Integrin receptors are like bridges and that regulate how cells respond to their surrounding environment.
"Systemic delivery of mRNA therapeutics to lung cancer tumors has been a significant challenge in our field, and this work offers a promising solution," Taratula said. "Compared to conventional LNPs, which tend to accumulate in the liver upon systemic administration, our approach achieved an approximately 2.5-fold greater reduction in tumor burden."
Lung cancer is the third most common cancer in the United States and the leading cause of cancer death (skin cancer is the most common, followed by prostate cancer for men and breast cancer for women).
The American Cancer Society estimates the U.S. will see about 230,000 new lung cancer cases this year and about 125,000 lung cancer deaths. Overall, about 5% of people will develop lung cancer; the risk is higher among smokers.
Often accompanying lung cancer is a debilitating muscle-wasting syndrome known as cachexia, which kills as many as 30% of the cancer patients it afflicts. People with cachexia will lose weight even if they eat, and not just fat but muscle mass as well.
"By loading our LNPs with follistatin mRNA, we developed a therapy that simultaneously targets lung cancer and cancer cachexia, all without adverse effects," Taratula said. "More preclinical work is necessary, but we're very encouraged by what we've seen so far and hope that testing in humans is down the road."

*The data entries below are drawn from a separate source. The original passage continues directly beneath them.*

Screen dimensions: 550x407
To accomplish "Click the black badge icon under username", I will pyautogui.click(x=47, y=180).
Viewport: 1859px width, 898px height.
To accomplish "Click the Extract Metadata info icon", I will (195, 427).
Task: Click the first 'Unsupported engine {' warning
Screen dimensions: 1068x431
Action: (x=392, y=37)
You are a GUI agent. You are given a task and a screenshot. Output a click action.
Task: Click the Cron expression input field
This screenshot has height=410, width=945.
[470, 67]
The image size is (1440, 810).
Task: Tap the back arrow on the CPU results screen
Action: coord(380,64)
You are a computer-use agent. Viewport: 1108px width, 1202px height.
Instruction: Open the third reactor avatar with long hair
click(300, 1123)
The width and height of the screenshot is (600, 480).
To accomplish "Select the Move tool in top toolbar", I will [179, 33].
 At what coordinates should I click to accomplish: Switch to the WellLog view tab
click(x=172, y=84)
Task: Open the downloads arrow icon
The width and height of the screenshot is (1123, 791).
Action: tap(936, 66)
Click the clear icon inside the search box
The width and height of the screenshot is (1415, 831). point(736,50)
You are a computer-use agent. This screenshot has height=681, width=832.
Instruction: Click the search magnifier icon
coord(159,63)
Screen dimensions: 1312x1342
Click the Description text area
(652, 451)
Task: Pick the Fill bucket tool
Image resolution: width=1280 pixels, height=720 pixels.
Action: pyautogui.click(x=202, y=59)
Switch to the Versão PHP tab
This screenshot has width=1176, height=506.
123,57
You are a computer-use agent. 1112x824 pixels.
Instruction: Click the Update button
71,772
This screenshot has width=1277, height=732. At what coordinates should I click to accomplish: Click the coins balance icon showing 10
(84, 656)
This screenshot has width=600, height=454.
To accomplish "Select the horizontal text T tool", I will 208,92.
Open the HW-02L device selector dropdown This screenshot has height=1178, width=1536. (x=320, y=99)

The College of Pharmacy's Vladislav Grigoriev, Tetiana Korzun, Ammar Salem, Kongbrailatpam Shitaljit Sharma, Prem Singh, Chrissa Kioussi and Olena Taratula also contributed to the research, as did Daniel Marks of Endevica Bio, a company that develops peptide therapies.
Supporting the study were the National Cancer Institute, the Eunice Kennedy Shriver National Institute of Child Health and Human Development and the National Research Foundation of Korea.